The report stresses that a number of requirements have arisen following the military defeat of the ISIS terrorist organization which have not yet been met, noting that any military victory will be hollow and meaningless if it’s not accompanied by reparations for the families of those who were killed, and if the dispossessed, including those unjustly detained in camps, are unable to return home to their villages and towns, with real effort made to help them return and to help launch a process of genuinely democratic local elections, so that the people of these areas do not feel that they are once again languishing under military oppression, having already endured ISIS.
The report outlines eight points on which the US-led coalition must work seriously in order to help to achieve stability as quickly as possible, most notably holding local elections for a civilian governing body representing the population of three Syrian governorates: Raqqa, Deir Ez-Zour, and Hasaka, so that the people of al Jazira region do not feel that they are represented by the Self-Management body that was imposed on them as an unelected de facto authority; as the report notes, many areas in al Jazira region have witnessed angry popular protests, especially in Deir Ez-Zour governorate, given the current lack of any such democratic process despite more than a year-and-a half having passed since the defeat of ISIS.

**Supplied entries:**
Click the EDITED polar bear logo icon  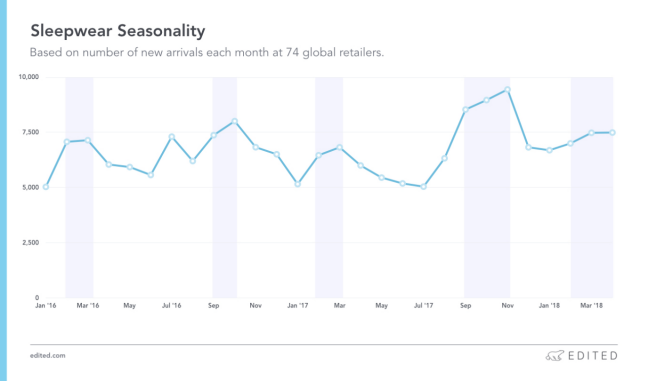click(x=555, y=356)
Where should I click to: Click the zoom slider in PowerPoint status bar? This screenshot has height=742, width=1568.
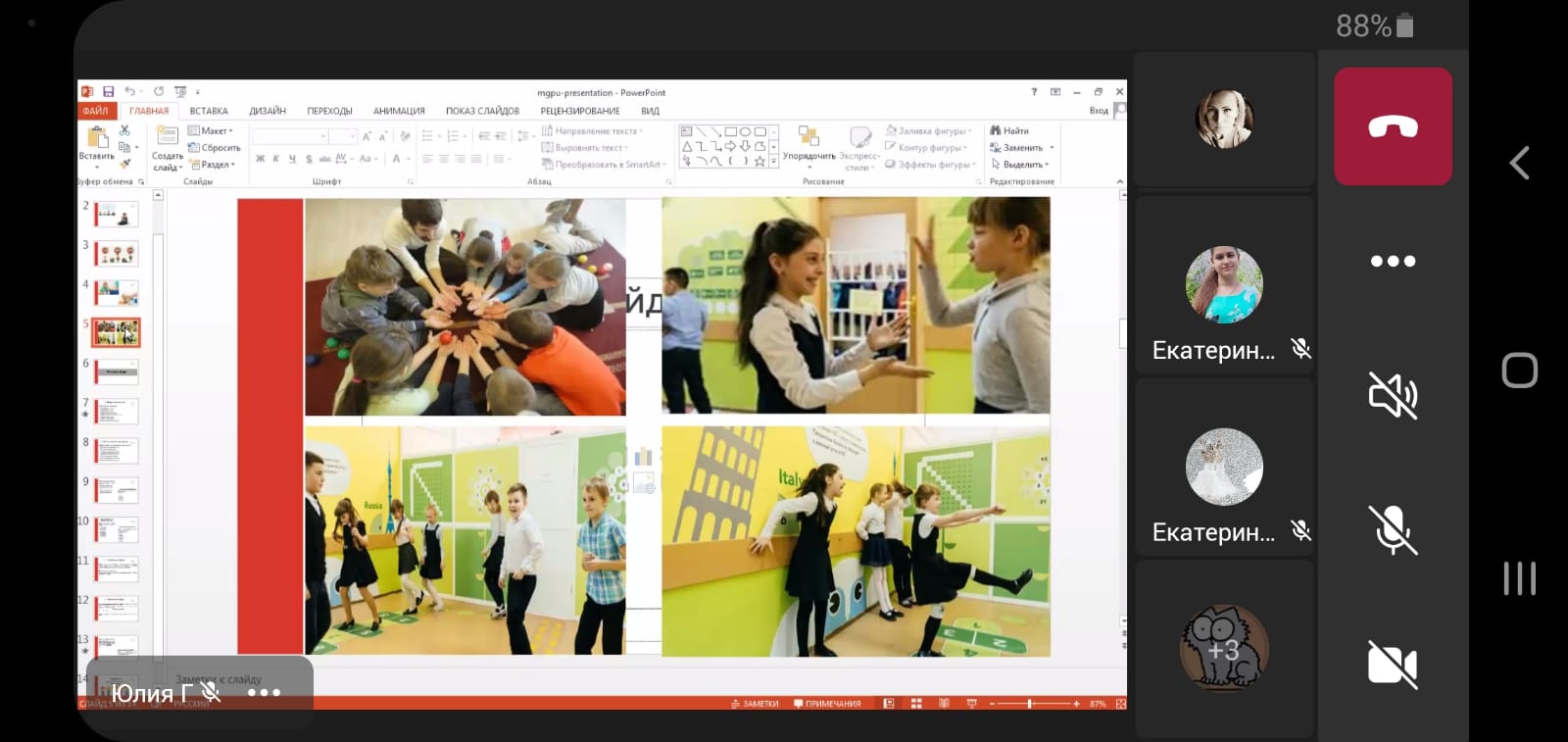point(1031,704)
==
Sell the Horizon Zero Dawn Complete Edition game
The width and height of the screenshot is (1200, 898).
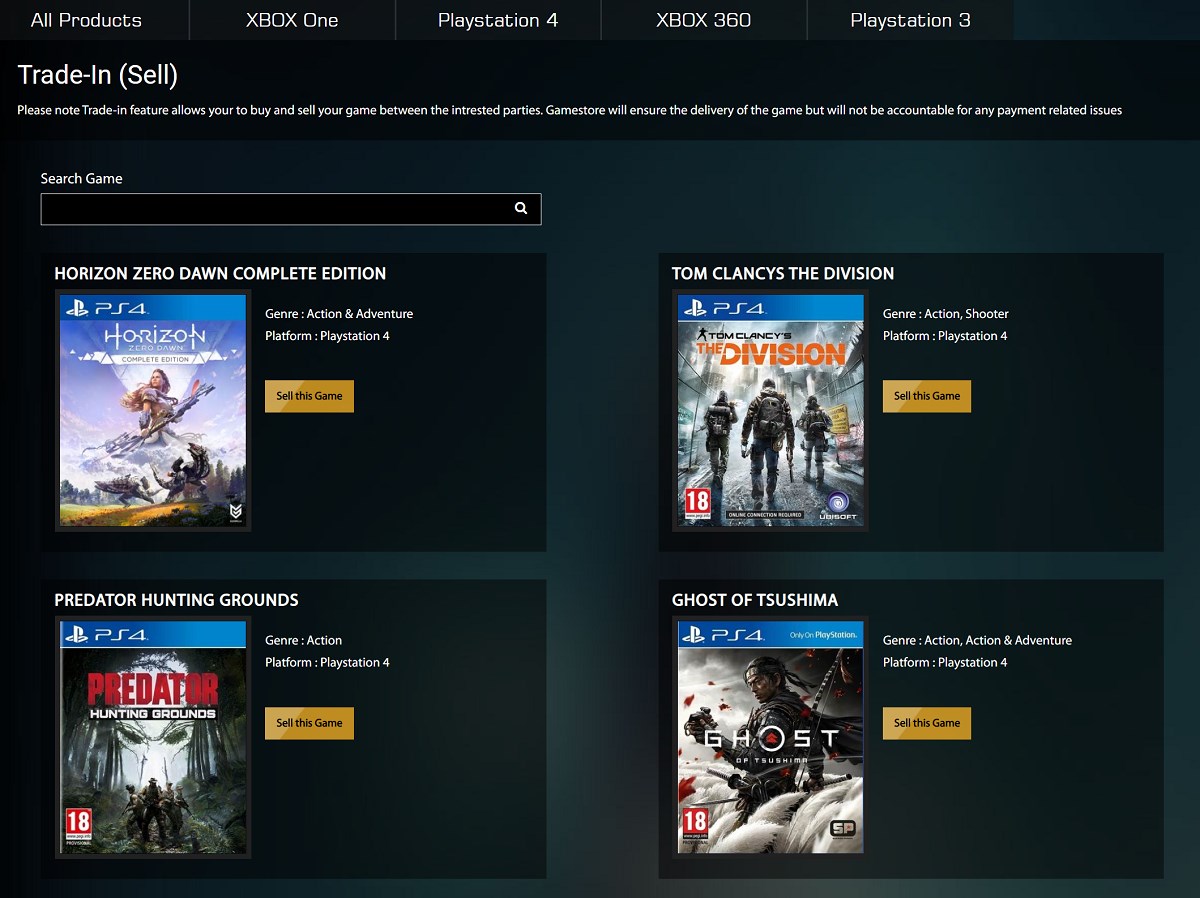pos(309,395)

**Tasks to complete:**
- A) From the passage on post-ISIS Syria, extract the span that begins at the words "The report stresses" and stops after the words "already endured ISIS.".
- B) Write what comes next in the passage on post-ISIS Syria, picking up after its final sentence.

**Exercise answers:**
- A)
The report stresses that a number of requirements have arisen following the military defeat of the ISIS terrorist organization which have not yet been met, noting that any military victory will be hollow and meaningless if it’s not accompanied by reparations for the families of those who were killed, and if the dispossessed, including those unjustly detained in camps, are unable to return home to their villages and towns, with real effort made to help them return and to help launch a process of genuinely democratic local elections, so that the people of these areas do not feel that they are once again languishing under military oppression, having already endured ISIS.

- B)
The report further notes the need for the US-led coalition members to contribute to the reconstruction processes following the establishment of a democratically elected civilian body, to take a firm stand on the operations of Syrian Democratic Forces’ sales of oil and gas to the Syrian regime, especially after the implementation of the Caesar Act, to demand that the SDF disclose the expenditure of financial revenues from the sale of oil and gas, and to work to free the detainees in the northeastern region’s camps, whom the report considers to be forcibly detained, because they have been unable to return to their areas or leave the camps, with some of these camps turning into detention facilities resembling large prison camps.
The report stresses the need for supervision and effective management of the issue of mass graves, indicating that this subject remains one of the unresolved issues, with efforts to locate and exhume the victims buried there still being faltering and insufficient, with the report calling for devoting more resources and more financial and logistical support to supporting the teams responsible for uncovering and transporting dead bodies, stressing the need for securing and protecting the sites of these graves to avoid destroying the available evidence.
The report also urges the US-led coalition to contribute to the fight against landmines and IEDs, particularly since these are primary issues in discouraging displaced local people from returning to their homes, given the random and widespread distribution of landmines and IEDs, which are primed to explode at the slightest touch, along the area’s roads, among the rubble of houses, and even amongst home furniture. As the report reveals, at least 435 civilians have been killed by landmines in the governorates of Raqqa, Deir Ez-Zour and Hasaka between October 2017 (that is, after the withdrawal of ISIS from Raqqa governorate) and September 2020.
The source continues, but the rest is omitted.